- PAGE EXTRACT
Content starts
(Petaling Jaya, Monday): The Health Ministry ordered a nation-wide meningococcal
meningitis alert on Saturday, which was two weeks too late, as first-year UiTM
mass communications student Kasnita Mohd Kassim, 29, might have lived if such a
nation-wide alert had been issued immediately
after the death of two Universiti Putra Malaysia (UPM) students in
Selangor, Loy Cheah Kee, 23, and D. Thiyagarajah, 23 on June 27 and June 29
respectively about the threat of the silent killer bacterial disease.
The death of Kasnita, mother of two, a three-year old son
and 18-month daughter, is tragic and avoidable if the Health Ministry had been
responsible and prompt in launching
a national awareness campaign about the silent killer disease, as her husband
Danie Manja Abdul Bahri said she did not show any symptoms of serious illness
until the last 48 hours of her life.
Kasnita had complained of a headache and feeling feverish
when she returned to her Shah Alam home from class at UiTM on Wednesday
afternoon and she took two paracetemol tablets. Her fever became worse on Thursday and she vomited
continuously later that night.
As Danie told reporters: It did not cross my mind that
it was serious because, although she was sick, she could still joke with our two
children and me.
Kasnita suddenly had a muscle spasm when she
was breastfeeding her daughter and never regained consciousness, and died
of meningitis two hours later after she was rushed and admitted to the Tengku
Ampuan Rahimah Hospital in Klang. She died of meningoencephalitis, or brain
inflammation, which is a meningitis variant.
After the death of the two UPM students
Loy Cheah Kee and Thiyagarajah from meningitis at the end of last month,
the Health Ministry had been negligent in not immediately launching a
nation-wide alert to make all Malaysians aware of the threat of the killer
disease, for if Kasnita and Danie had been aware of the deadly
meningitis outbreak and had sought immediate medical treatment, Kasnita
would still be alive today.
The Health Minister, Datuk Chua Jui Meng should explain why
the Health Ministry issued a nation-wide meningococcal meningitis alert only
after three deaths in two weeks.
Content ends
- APPLY WHAT YOU READ
• a. Answer these questions about the statement on the meningitis alert:
(i) On which day did the Health Ministry order the nation-wide meningococcal meningitis alert?
(ii) To which hospital was Kasnita rushed and admitted?
(iii) Who is named as the Health Minister?
• b. Echo the part of the statement on the meningitis alert starting at "As Danie told" and ending at "children and me.".

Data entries
Content starts
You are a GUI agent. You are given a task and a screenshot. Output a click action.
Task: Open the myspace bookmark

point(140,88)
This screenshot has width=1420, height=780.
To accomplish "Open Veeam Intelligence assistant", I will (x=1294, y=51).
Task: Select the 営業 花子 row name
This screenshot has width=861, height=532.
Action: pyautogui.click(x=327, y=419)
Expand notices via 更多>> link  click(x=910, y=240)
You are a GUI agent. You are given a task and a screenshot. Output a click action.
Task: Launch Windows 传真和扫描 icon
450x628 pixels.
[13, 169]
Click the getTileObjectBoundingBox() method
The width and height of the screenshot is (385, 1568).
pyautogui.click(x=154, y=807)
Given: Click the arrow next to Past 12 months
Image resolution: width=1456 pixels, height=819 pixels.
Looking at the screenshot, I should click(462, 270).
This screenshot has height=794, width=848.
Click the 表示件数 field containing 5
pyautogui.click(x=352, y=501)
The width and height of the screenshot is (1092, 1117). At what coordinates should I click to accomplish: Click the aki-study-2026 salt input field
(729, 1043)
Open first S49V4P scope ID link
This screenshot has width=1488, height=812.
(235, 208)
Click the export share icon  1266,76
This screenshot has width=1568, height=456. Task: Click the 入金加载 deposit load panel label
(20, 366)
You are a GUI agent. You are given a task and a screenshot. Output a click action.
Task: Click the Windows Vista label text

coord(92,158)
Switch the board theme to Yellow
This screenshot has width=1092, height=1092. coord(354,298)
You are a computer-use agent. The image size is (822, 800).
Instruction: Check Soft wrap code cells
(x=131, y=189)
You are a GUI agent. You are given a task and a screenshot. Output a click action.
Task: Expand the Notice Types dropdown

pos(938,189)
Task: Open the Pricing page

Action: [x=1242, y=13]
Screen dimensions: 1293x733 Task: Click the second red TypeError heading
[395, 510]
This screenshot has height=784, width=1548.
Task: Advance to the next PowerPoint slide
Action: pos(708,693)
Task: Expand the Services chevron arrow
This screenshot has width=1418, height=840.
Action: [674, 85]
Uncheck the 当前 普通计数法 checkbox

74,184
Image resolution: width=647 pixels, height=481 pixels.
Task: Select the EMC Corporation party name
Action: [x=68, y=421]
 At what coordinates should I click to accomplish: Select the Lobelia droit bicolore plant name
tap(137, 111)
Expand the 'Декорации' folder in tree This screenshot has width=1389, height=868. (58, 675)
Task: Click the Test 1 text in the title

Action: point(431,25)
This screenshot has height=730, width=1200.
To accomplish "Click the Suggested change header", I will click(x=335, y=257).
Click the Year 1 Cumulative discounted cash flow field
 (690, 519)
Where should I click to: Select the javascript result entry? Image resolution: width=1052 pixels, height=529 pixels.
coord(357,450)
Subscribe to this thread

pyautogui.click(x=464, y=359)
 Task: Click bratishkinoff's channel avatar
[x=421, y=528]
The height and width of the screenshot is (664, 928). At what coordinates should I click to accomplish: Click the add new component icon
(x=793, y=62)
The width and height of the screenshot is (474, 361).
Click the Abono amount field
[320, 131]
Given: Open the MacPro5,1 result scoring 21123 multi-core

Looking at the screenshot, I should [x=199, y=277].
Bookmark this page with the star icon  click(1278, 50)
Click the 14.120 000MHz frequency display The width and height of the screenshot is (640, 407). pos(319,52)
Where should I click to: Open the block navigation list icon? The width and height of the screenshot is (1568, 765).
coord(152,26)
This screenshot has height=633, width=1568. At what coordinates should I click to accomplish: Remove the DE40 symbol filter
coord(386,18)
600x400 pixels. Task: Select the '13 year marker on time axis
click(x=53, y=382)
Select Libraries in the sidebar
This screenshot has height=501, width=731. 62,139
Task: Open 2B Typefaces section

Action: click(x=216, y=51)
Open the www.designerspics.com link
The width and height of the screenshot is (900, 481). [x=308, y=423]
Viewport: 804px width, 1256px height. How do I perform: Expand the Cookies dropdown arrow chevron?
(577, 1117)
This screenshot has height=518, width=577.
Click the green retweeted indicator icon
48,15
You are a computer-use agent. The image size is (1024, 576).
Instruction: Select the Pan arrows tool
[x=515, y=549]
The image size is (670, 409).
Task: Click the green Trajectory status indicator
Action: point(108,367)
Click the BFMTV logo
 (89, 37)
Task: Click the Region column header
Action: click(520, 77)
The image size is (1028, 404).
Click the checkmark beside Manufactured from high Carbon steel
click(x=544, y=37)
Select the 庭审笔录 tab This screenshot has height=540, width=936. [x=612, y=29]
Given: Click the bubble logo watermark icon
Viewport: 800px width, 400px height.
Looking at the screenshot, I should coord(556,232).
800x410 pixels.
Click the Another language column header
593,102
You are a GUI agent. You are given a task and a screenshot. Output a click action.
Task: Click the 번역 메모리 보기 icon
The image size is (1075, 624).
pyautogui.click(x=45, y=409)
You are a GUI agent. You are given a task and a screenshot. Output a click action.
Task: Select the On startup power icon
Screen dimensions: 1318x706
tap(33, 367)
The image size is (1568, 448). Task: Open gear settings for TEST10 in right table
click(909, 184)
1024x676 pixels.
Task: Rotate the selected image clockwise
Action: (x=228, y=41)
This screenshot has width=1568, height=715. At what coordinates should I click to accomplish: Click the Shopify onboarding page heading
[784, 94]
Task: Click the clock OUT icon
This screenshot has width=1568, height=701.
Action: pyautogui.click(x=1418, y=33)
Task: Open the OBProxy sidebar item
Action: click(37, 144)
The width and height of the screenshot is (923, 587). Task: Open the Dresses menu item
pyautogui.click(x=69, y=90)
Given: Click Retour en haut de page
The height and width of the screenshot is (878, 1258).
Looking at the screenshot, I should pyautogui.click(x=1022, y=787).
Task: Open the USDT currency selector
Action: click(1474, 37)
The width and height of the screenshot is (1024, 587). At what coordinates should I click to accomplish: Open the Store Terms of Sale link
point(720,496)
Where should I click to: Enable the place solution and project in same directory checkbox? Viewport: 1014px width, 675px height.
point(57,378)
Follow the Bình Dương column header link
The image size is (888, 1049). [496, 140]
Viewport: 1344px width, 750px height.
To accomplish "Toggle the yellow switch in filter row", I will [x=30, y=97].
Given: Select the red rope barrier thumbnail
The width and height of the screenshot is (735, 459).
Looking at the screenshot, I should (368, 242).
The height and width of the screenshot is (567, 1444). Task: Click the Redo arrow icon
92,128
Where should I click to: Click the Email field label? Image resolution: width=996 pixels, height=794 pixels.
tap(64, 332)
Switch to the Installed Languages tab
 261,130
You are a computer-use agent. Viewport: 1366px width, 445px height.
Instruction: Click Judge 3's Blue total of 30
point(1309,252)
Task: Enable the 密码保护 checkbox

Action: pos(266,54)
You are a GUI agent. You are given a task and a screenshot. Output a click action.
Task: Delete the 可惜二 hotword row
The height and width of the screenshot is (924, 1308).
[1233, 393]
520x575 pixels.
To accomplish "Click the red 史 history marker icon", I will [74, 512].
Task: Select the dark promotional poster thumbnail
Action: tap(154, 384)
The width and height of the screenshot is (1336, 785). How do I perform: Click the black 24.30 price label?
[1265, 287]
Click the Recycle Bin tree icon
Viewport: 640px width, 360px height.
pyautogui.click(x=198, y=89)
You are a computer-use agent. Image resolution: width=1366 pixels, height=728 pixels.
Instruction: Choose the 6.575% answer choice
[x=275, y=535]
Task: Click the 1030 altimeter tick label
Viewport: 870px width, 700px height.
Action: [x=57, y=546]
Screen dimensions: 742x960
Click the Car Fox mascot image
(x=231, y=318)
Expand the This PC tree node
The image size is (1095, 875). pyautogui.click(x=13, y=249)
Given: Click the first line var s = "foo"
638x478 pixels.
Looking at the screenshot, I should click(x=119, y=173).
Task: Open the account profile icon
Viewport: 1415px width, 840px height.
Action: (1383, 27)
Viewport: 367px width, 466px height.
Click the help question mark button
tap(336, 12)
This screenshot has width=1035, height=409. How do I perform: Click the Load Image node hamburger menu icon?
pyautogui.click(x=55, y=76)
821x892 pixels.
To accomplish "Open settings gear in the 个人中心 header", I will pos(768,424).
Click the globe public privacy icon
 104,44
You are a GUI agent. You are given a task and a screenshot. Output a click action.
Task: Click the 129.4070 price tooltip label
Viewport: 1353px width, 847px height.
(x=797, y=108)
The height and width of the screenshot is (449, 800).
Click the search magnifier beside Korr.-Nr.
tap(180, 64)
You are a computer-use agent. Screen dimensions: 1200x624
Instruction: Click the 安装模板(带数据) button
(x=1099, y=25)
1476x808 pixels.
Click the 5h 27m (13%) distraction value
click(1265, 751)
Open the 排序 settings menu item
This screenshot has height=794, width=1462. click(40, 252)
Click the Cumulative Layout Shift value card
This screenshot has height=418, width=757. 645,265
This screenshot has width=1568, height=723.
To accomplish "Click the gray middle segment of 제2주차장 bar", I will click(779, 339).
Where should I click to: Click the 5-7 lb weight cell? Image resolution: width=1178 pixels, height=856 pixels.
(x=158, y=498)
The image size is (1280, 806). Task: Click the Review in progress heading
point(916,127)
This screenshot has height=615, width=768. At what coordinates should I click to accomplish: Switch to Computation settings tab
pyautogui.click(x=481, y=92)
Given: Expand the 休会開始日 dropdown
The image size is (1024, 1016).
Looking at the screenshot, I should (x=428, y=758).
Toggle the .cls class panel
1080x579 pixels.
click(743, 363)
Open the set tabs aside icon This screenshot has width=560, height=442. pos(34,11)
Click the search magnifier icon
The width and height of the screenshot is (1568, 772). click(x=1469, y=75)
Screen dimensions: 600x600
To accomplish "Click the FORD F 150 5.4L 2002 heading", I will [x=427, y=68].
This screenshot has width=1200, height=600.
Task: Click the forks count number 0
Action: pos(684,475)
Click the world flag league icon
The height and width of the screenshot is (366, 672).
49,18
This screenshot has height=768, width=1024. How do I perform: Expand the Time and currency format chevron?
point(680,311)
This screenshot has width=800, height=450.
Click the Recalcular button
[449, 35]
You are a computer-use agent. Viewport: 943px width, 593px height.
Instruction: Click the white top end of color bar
Content ends
- PROBLEM SOLUTIONS
• a.
(i) Saturday
(ii) The Tengku Ampuan Rahimah Hospital in Klang
(iii) Datuk Chua Jui Meng

• b.
As Danie told reporters: It did not cross my mind that
it was serious because, although she was sick, she could still joke with our two
children and me.